Glücklich ist, wer in seinem Bekanntenkreis aus erster Hand gute motivierte Anwälte zum Thema Arbeitsrecht empfohlen bekommt. Denn die gezielte Suche nach einem kompetenten Anwalt zum Arbeitsrecht, der sich zudem auf Arbeitszeugnisse gut versteht, gestaltet sich ziemlich schwierig.

Schwerpunkt-Anwalt oder Fachanwalt für Arbeitsrecht

Einer der Hauptgründe für die schwierige Suche nach einem Anwalt liegt darin, dass die Berufsordnung der Rechtsanwälte den Möglichkeiten der Eigenwerbung dieses Berufsstandes enge Grenzen setzt. Der Eigenpräsentation eines Anwalts können nur wenige relevante Informationen entnommen werden: Über welche Erfahrung verfügt der Anwalt und welche Themen bearbeite er schwerpunktmäßig?
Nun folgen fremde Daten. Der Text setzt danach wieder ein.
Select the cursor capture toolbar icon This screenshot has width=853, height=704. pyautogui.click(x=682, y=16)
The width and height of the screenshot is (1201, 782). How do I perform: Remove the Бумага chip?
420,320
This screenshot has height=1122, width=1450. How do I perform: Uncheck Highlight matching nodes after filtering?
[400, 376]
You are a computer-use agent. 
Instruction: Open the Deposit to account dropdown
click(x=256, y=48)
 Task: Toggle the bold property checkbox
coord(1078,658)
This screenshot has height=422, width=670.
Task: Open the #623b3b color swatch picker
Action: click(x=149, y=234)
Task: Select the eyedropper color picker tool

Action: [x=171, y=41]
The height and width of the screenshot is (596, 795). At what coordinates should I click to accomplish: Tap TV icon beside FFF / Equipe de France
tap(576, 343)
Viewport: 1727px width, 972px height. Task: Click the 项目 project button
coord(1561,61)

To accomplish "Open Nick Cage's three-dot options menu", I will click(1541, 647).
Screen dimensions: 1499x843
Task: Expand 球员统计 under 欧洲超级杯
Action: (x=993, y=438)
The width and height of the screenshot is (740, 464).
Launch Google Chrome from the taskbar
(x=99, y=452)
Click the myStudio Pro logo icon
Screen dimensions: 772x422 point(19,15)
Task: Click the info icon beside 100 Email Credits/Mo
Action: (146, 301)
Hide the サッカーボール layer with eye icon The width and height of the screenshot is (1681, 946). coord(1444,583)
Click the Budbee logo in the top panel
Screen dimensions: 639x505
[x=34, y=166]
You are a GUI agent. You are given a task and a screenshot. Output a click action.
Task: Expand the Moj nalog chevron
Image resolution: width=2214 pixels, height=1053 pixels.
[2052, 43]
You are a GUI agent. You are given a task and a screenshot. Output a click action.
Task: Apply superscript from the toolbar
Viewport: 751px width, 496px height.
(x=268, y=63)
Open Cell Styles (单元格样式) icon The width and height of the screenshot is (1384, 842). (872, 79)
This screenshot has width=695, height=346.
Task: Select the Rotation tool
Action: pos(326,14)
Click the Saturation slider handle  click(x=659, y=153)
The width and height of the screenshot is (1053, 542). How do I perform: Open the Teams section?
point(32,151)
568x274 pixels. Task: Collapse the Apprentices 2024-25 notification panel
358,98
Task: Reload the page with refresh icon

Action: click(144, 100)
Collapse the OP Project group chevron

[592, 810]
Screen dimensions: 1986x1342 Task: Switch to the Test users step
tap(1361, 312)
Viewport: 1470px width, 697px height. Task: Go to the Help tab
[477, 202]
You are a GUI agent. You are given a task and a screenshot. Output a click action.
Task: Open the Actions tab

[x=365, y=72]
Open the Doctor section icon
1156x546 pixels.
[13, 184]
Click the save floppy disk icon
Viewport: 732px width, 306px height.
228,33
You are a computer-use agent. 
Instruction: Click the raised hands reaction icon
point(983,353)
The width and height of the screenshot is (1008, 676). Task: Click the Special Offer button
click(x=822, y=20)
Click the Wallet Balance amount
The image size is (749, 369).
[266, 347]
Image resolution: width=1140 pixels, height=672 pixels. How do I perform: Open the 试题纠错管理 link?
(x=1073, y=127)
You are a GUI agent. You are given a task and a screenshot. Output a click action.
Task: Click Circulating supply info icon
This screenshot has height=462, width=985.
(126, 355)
Bisweilen findet man auch noch die ergänzende Angabe, dass ein Fachanwalt für Arbeitsrecht ausschließlich Arbeitnehmermandate übernimmt.

Vorsicht bei Internet-Bewertungen

Weitere Informationen sind zwar gelegentlich vor allem über das Internet verfügbar, sollten aber mit der angemessenen Vorsicht bewertet werden.

So finden sich beispielsweise auf der Plattform von anwaltsvergleich24.de einige subjektive Bewertungen von Anwälten durch Mandanten. Der Informationsgehalt solcher Bewertungsplattformen ist aber wohl eher gering, da zumindest zwei Mängel offensichtlich sind.

Im Falle positiver Bewertungen kann nicht festgestellt werden, ob diese Bewertungen möglicherweise vom Anwalt selbst vorgenommen wurden. Zudem neigen echte Bewertungen auf derartigen Portalen dazu, zu schlecht aus zu fallen. Denn wer seinem Ärger über eine vermeintlich schlechte Beratung Luft machen möchte ist stärker motiviert, nach entsprechenden Möglichkeiten zu suchen, als ein zufriedener Mandant. Zufriedene Mandanten werden im Gegenteil eher kein großes Aufhebens um ihre Sache machen wollen. Das Meinungsbild wird daher nur selten repräsentativ sein. Dieses Phänomen ist von vergleichbaren Bewertungsportalen für Hotels und Händler schon länger bekannt.

Wer also bei der Auswahl eines Anwalts nicht auf Erfahrungsberichte aus dem eigenen Bekanntenkreis zurückgreifen kann, muss seine Entscheidung wohl oder übel anhand nur weniger Informationen treffen.